# Which Aftershave do you use?



## Rekless (May 5, 2009)

Im currently using Gucci by Gucci. Coming to the end of it, which scent does everyone use?


----------



## zelobinksy (Oct 15, 2008)

Jean paul, hugo or bench lol


----------



## marsh (Apr 12, 2010)

i use 212 men or Jean Paul Gaultier.

both very nice, drives the birds wild mate, im tellin you :thumb:


----------



## Craig660 (Dec 8, 2005)

Cool water - the birds LOVE IT!!!! oh nd it smells nice


----------



## mal (Dec 31, 2009)

not sure but it's £2 quid in aldi's,gets the job done.


----------



## UKWolverine (Apr 25, 2009)

Boss bottled, or Hugo Boss Soul


----------



## Gza1 (Aug 6, 2007)

Izzy and Burberry touch


----------



## MXD (Jan 23, 2008)

armani code, boss silver, cool water, all standard.
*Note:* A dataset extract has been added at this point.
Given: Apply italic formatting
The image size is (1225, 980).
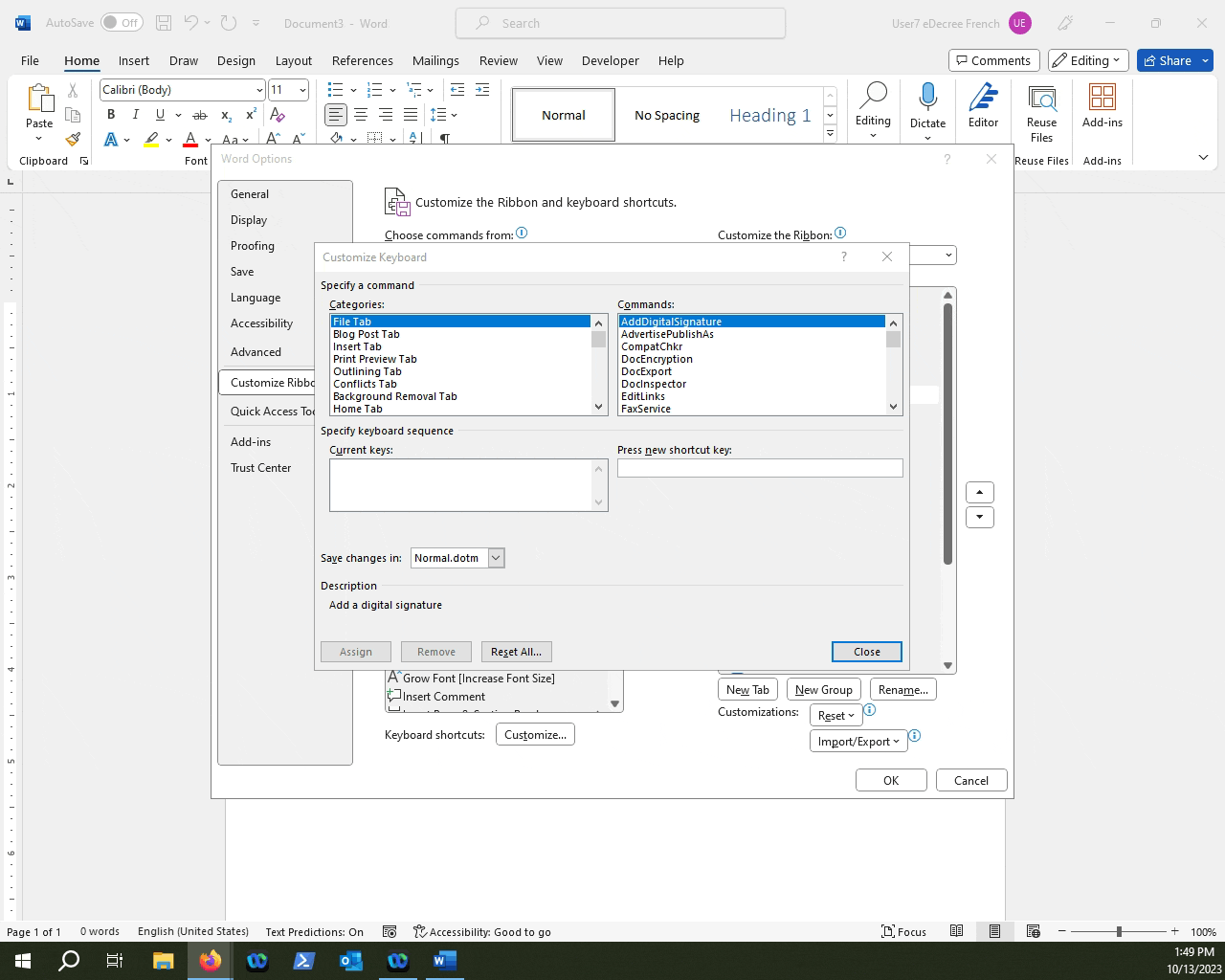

Givanchy (sp?) play is ace tho.


----------



## Mowgli (Aug 23, 2009)

Also use CH 212 men. Citrussy but proper man smell.


----------



## craftybutcher (Aug 10, 2009)

Lynx java innit.

:tongue:

I have Jean Paul, Davidoff Cool water, Issy Miyake but I mainly use L'Eau Par Kenzo or DKNY Be delicious.


----------



## sheld87 (Jan 18, 2009)

Paca Raban 1million or Black XS, and sometimes Some Hugo boss and Dunhill X, What can i say i like to smell good haha


----------



## UKWolverine (Apr 25, 2009)

The distilled sweat of freshly deflowered puerto rican virgins


----------



## w3lly (Dec 15, 2008)

Hugo Boss after i run out ill be going for paca raban 1 million..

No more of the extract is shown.